While his seminal L.A. punk band X still plays the oldies a few dates a year, Mr. Doe's fourth solo album certainly is punk, but it's not punk rock. "Dim Stars, Bright Sky" (MUSIC) might have been titled after the X song "We're Desperate."
His characters are all damaged and needy, in recognizable though exaggerated ways. "This Far" portrays a lovelorn man "down by the freeway /shooting at cars / there is no quiet, no you."
Mr. Doe is superb at painting pictures, so much so that despite his appropriately world-weary vocals, they frequently work better as poems than songs.
Perhaps the most striking images come from "Faraway (From The North County)," where "the sky's a dirty cloud" but the sun appears as "little window, yellow distance / must be warm in there."
Of his characters, he claims "they're all combinations and exaggerations. I think that's what makes good storytelling or writing." His subjects also tend to be "the same socioeconomic level mid to lower."
Mr.
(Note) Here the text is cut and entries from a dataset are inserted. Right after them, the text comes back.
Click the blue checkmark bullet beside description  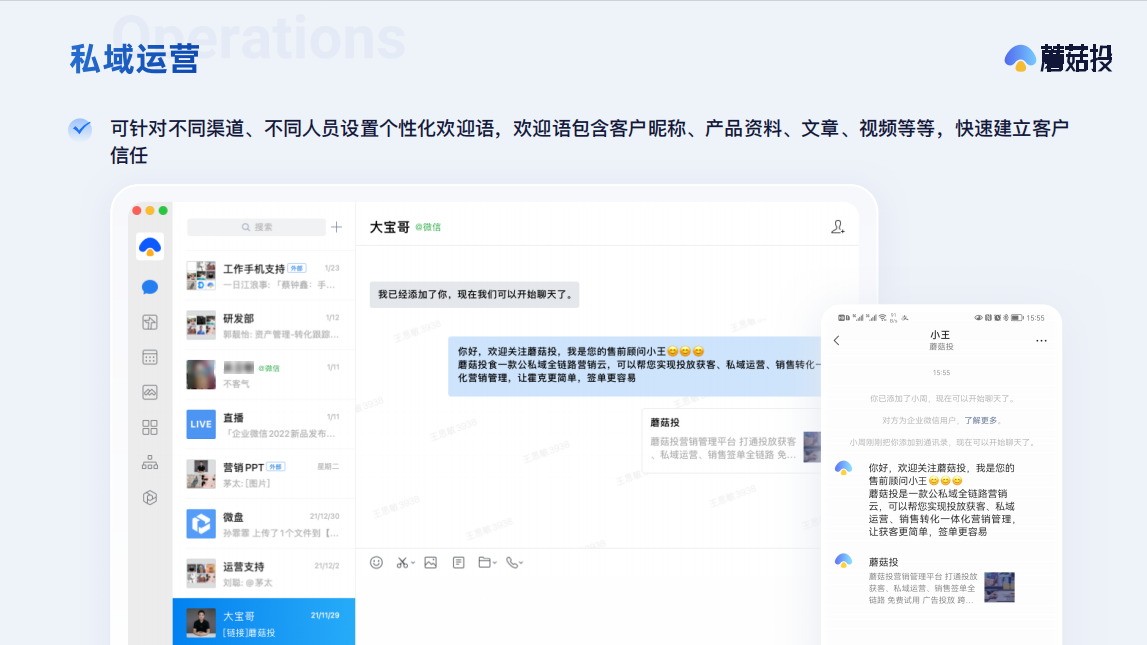80,129
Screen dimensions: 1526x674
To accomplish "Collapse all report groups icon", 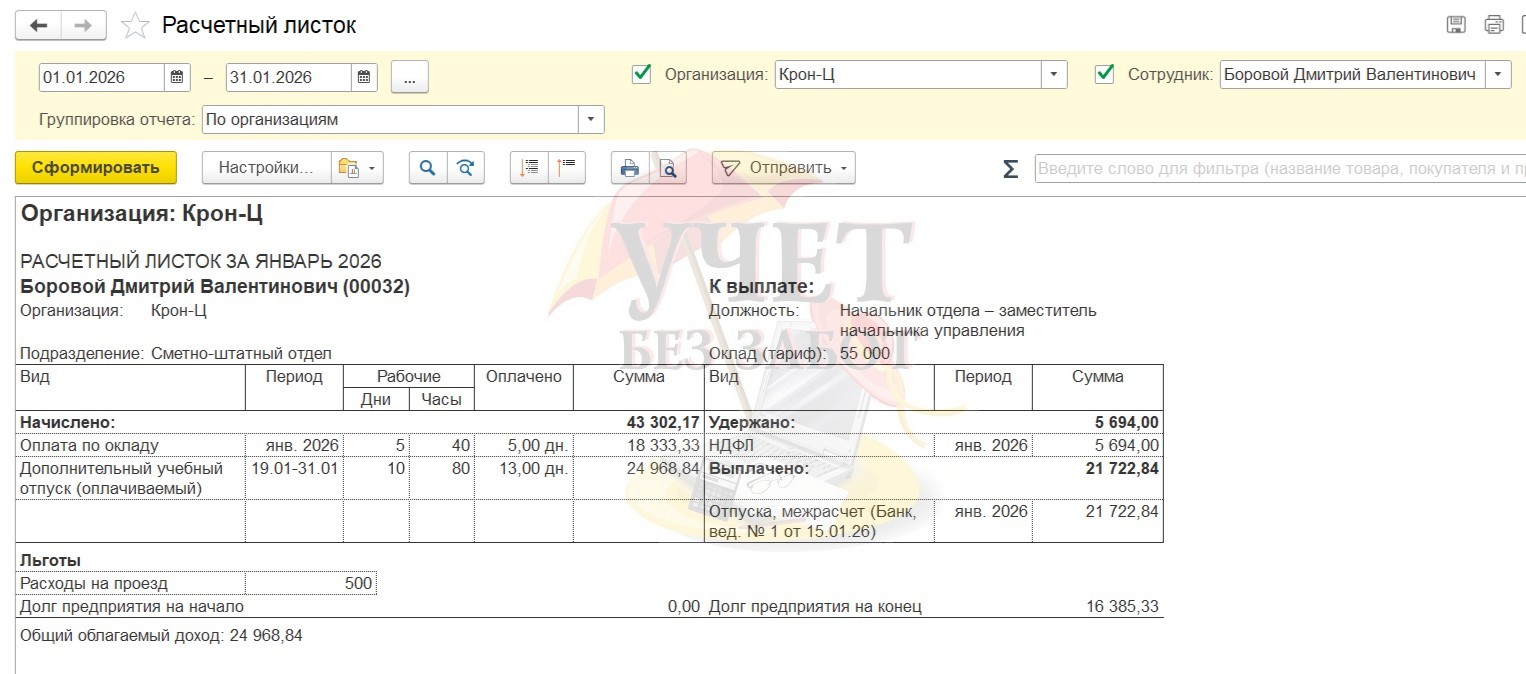I will click(x=566, y=168).
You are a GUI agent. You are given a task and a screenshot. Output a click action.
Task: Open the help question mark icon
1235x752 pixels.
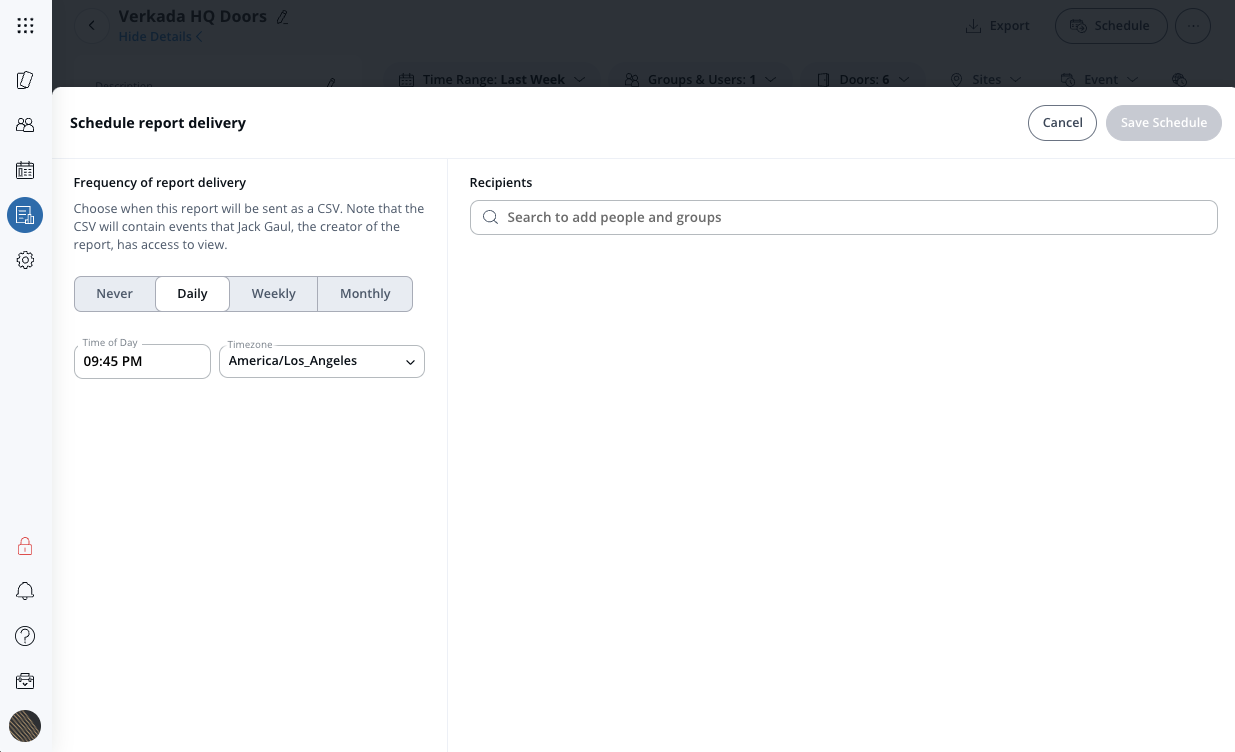coord(25,636)

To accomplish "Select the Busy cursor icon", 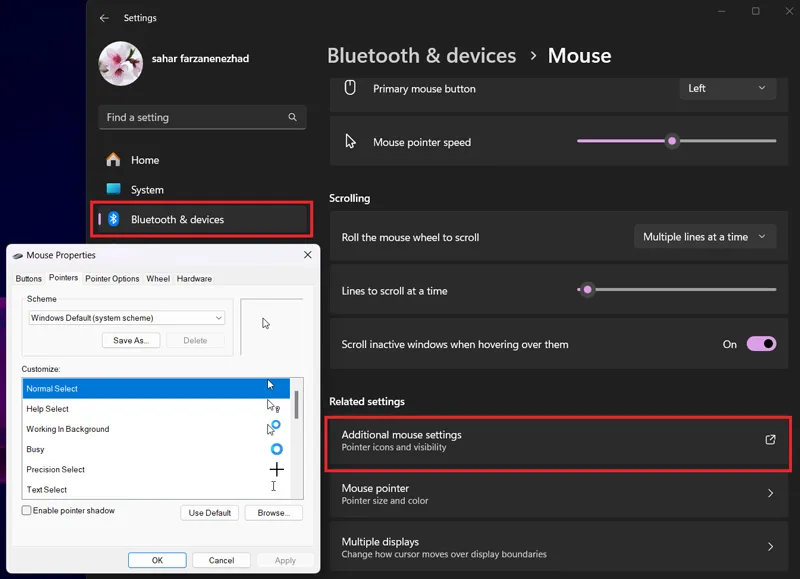I will [x=277, y=449].
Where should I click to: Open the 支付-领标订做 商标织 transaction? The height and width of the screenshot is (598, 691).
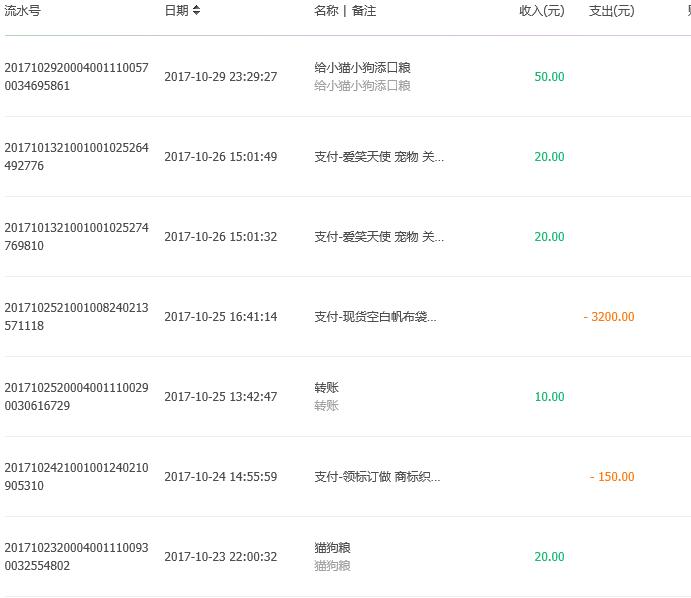point(377,476)
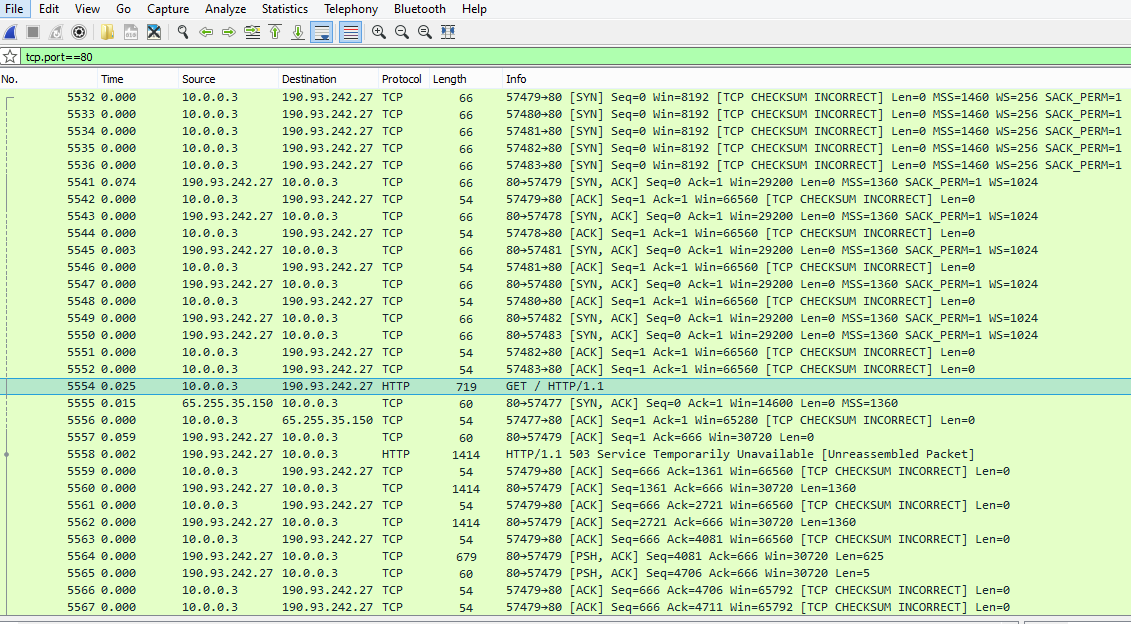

Doe probably met some of these characters while living in and near Baltimore in the early 1970s, writing poetry and hanging out with film director John Waters and his circle. He then moved to Simpsonville, an "amazing rural black neighborhood…that I'm sure has been swallowed up by Columbia."
Mr. Doe assembles a remarkable array of guests here. Jakob Dylan fares very well, but Aimee Mann's and Juliana Hatfield's distinctive voices are mixed far into the background and largely wasted. But longtime X friend and ex-GoGo Jane Wiedlin manages to poke through in "Forever For You."
Though he says the influence on "Backroom" is "more Neil Young," ironically the catchy jangling guitar and emotive crooning are in the style of Ms. Hatfield's Lemonhead pal Evan Dando.
"My inspirations for these recordings were '60s folk music" where they were "mixed with drums low," Mr. Doe says. In fact, the Iota show won't have any drums, just "piano, upright bass, acoustic guitar."
It will also have some X songs done folk style. "['Country at War] would be appropriate; however, we're doing "Forever For You" which is my protest song…it takes the form of two people obsessing over each other." Or, he suggests, "two governments."

"We're sort of the background music for a binge," laughs Pietasters singer Stephen Jackson from his home in Alexandria. The ska/soul veterans play the Black Cat on Sunday to benefit the Duke Ellington School of the Arts.
Longtime bass player Todd Eckhardt died of a heart infection in November 2001, and his parents recently set up a scholarship in his name through the school's Ellington Fund.
"He was really cynical," says Mr. Jackson, "but then…he would go over to people's houses and show them how to play guitar." In addition, "he wrote a lot of our songs and was a pivotal member of the band."
Oddly, the Pietasters' 2002 effort, "Turbo" (on the Fueled By Ramen label), has little of their trademark ska raucousness, and more of the band's other influences, like the Stax soul and garage pop of the late 1960s. "Told You The First Time" isn't really ska, just some James Brown-style horns.
Closing the album is "How We Were Before," a Zombies cover that seems made for slow dancing. The most impressive track is "Step Right Up," an instrumental jazz number in which everyone gets a solo.
"That's the kind of song you throw right in the middle of the set…and everybody can get a drink and catch their breath," Mr. Jackson says.
"Drunken Master" is a hilarious Jamaican toast, with an allusion to a local tae kwon do master in the line "just like Jhoon Rhee, nobody bothers me." "That song, especially, we like a lot and we play it [live]," Mr. Jackson says. Guest vocalist Selah was perfect because "he's a kung fu teacher; that's his real job."
Other live standards include the Outsiders' garage classic "Time Won't Let Me." The crowd-pleaser "Maggie Mae" is a Pietasters original that sounds like a revved-up Irish drinking song and borrows a chorus riff from the "Guns of Navarone" theme.
The band's most popular, and most infamous, song is the tongue-in-cheek "Drinking and Driving." "We still play that," says Mr. Jackson. "People get kind of angry with us if we don't."